You don’t need the government to tell you, however, that you spend even more time than you do on work on another activity – namely sleep. If you live to be 70 years of age, then around 23.5 years of your life will be spent asleep. It is amazing that with all your activity, work and achievement, you fall unconscious for one third of your life.
Notice I said ‘unconscious’ but not ‘inactive’; we know that all kinds of activities take place during sleep; your body does a lot of housekeeping.
I am going to suggest, however, that you consider an aspect of these hours which can and does have dramatic and powerful impacts on your life and work. So relevant is it to your overall performance as a person, that I am proposing to look at a few biblical examples over the next editions of WORKTALKweekly. We are still on ‘in between’ times and I invite you to consider ‘in between sleep and awake’.
I am referring to that marvellous, fantastic and mysterious experience that we humans have of dreams (and visions); although they take place mainly at night and during times of sleep, you can experience them as if you are awake; hence my description of ‘in between sleep and awake’.
Sometimes these experiences are so hard to pin down that you literally don’t feel sure whether you were awake or asleep at the time.
To introduce our series, I would like to turn your attention to one such puzzling incident. It concerns the quintessential schemer we know as Jacob. His experience happened when he was alone, at night, and is described as a man wrestling with him till daybreak. Now it is not clear whether Jacob experienced this as a dream, while he was sleeping, or a physical presence while he was awake; what is clear is that Jacob experienced a night of wrestling, struggle and turmoil. Straight away, you are with him, in that you will have had such nights.

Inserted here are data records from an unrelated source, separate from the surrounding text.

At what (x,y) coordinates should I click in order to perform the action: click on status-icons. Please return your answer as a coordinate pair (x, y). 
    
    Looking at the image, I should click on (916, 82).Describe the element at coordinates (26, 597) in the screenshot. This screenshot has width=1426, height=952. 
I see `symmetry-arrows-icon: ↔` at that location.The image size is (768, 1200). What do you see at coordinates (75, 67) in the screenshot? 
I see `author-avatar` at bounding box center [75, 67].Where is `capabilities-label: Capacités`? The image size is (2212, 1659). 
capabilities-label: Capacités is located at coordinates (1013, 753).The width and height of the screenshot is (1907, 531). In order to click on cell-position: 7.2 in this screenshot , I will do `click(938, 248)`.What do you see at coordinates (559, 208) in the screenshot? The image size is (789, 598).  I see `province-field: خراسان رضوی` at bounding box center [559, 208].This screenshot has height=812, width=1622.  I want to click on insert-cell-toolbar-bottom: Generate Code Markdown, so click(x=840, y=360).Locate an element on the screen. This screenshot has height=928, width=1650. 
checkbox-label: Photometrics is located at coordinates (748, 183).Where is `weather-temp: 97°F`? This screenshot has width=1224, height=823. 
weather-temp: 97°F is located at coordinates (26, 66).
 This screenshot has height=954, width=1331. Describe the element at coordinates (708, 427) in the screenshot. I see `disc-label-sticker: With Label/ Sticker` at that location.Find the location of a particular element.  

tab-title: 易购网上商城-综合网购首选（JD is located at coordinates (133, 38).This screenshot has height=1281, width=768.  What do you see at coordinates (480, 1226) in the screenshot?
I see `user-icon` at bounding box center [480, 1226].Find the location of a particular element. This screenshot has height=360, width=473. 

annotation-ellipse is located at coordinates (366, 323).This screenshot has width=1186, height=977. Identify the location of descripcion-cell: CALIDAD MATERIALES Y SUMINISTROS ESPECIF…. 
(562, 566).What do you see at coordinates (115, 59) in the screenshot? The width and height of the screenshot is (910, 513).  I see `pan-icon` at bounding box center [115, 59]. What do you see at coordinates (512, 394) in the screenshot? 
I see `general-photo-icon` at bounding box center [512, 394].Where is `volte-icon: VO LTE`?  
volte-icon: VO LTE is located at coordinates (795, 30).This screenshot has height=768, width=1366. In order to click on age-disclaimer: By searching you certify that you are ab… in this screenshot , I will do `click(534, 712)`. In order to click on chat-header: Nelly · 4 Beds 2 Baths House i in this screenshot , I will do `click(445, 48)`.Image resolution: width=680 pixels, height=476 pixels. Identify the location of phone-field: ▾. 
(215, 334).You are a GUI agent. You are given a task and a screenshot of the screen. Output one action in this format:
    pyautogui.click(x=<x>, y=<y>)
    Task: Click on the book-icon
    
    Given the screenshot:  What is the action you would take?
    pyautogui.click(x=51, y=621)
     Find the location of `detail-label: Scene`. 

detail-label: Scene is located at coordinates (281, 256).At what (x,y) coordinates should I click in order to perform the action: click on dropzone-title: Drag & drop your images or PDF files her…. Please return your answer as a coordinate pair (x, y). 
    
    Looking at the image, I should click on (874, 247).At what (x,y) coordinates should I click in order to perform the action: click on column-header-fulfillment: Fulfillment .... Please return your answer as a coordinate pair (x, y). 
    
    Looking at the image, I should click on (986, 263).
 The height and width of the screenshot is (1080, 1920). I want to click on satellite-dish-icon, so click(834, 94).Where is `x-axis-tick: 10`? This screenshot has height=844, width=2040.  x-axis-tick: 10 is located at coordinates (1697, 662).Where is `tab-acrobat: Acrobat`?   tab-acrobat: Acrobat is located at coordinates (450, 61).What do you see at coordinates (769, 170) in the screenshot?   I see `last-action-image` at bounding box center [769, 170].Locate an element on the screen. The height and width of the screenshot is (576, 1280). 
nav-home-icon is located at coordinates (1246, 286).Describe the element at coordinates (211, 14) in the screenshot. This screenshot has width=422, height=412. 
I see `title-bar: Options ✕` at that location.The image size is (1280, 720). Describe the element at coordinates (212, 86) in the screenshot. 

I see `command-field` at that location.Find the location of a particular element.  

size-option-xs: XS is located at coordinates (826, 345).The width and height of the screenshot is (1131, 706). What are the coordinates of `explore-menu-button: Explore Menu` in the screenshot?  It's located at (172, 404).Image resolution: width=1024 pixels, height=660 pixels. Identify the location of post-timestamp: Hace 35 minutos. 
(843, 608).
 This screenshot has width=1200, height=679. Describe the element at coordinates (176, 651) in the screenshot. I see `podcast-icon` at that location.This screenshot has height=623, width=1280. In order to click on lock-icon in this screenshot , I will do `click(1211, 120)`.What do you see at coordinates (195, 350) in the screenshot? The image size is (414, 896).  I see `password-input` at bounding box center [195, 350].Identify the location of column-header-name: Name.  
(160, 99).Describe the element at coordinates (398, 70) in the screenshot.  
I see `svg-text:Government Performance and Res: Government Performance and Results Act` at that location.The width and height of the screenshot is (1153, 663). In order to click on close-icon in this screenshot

His opponent is described as a man – a man who would not give his name. As part of the narrative, the opponent is identified as a man or men and God.
There are some paradoxical moments in the account, as you would expect. It appears that the man could not overpower Jacob. Indeed, Jacob (who would have to have been the source of the story) reports that the verdict was that he had overcome. Clearly, no human could overcome or overpower God; Jacob himself wonders that he came out of this alive. Somehow, then, God met Jacob in the night-time struggle, which resulted in three changes in Him: his name was changed from ‘heel or leg puller’ to ‘perseverer of God’, he was blessed and, thirdly; he was caused to walk with a limp.
This all night struggle had a profound impact on Jacob’s life. It refocused his complex energy away from manipulation, deception and scheming to seeking out God’s mind and ways; it also left him slightly disabled.
This is a good place to start looking at the ‘in between sleep and awake’ phenomenon. For I would suggest to you that this story is left for you to show you that you are very likely to have this kind of appointment in your twilight zone. It may, like Jacob’s, be a one night experience; it may be a recurring experience, but either way it seems there is spiritual rite of passage, which is common to many.
Perhaps you have been working in a manipulative, scheming way – not necessarily fully aware that you have been doing so. Perhaps you have been holding onto human heels and pulling legs, strings, or fast ones for too long.
It is likely that a wrestling match will turn up and a profound change will be the result. Jacob clearly wrestled with a mystical man, his own manhood in general and behind it all, God himself.
My suggestion to you is that God meets us in such mystical experiences quite deliberately and his aim is to bless, not destroy. As the biblical narratives unfold, you will see that this, far from being rare, is a remarkably frequent experience. You do tend to limp a bit afterwards and that makes us more human – which is the point.
22 That night Jacob got up and took his two wives, his two maidservants and his eleven sons and crossed the ford of the Jabbok. 23 After he had sent them across the stream, he sent over all his possessions. 24 So Jacob was left alone, and a man wrestled with him till daybreak. 25 When the man saw that he could not overpower him, he touched the socket of Jacob’s hip so that his hip was wrenched as he wrestled with the man. 26 Then the man said, “Let me go, for it is daybreak.” But Jacob replied, “I will not let you go unless you bless me.” 27 The man asked him, “What is your name?””Jacob,” he answered. 28 Then the man said, “Your name will no longer be Jacob, but Israel, because you have struggled with God and with men and have overcome.” 29 Jacob said, “Please tell me your name.” But he replied, “Why do you ask my name?” Then he blessed him there. 30 So Jacob called the place Peniel, saying, “It is because I saw God face to face, and yet my life was spared.” 31 The sun rose above him as he passed Peniel, and he was limping because of his hip. 32 Therefore to this day the Israelites do not eat the tendon attached to the socket of the hip, because the socket of Jacob’s hip was touched near the tendon.